The simple definition of a lachrymator is that of an irritant that causes watering of the eyes. The OSHA definition of irritant is:

a chemical, which is not corrosive, but which causes a reversible inflammatory effect on living tissue by chemical action at the site of contact. A chemical is a skin irritant if, when tested on the intact skin of albino rabbits by the methods of 16 CFR 1500.41 for four hours exposure or by other appropriate techniques, it results in an empirical score of five or more. A chemical is an eye irritant if so determined under the procedure listed in 16 CFR 1500.42 or other appropriate techniques.

So reading OSHA isn't the most interesting. A less specific definition of irritant is a substance that causes tissue to produce a local inflammatory reaction.
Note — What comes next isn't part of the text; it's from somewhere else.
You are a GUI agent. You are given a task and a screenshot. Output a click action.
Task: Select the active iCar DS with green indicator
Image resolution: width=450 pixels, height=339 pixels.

Three of the most well known lachrymators are that of tear gas, pepper spray and onions.

When an onion is cut, peeled or crushed the tissue releases a class of enzymes known as 'allinases'. These combine with the volatile oils that give onions their flavor (known as 'amino acid sulfoxides' - say that three times fast) to form sulferic acids which then reform to create the chemical syn-propanethial-S-oxide which triggers tears.

The cornea of the eye serves the purpose of providing a barrier for physical and chemical irritants. Within the cornea are autonomic motor fibers that activate the tear glands (lachrymal glands - there's that Latin again). When the nerve endings detect syn-proanethial-S-oxide on the cornea it is interpreted as a burning sensation. A reflex activates the autonomic fibers and cause the tear glands to attempt to wash the irritant away.

As many know wearing safety glasses does not prevent one from effects of the onion, nor that of pepper spray and tear gas. The only way to prevent the effects is to prevent the chemicals (often a vapor) from coming in contact with the eye. This can be accomplished by using a fume hood or is natural equivalent of a wind (cut onions in the breeze - you upwind) or working with them under water (cutting onions under water such as a faucet). Cutting onions while wearing a gas mask works and looks funny too.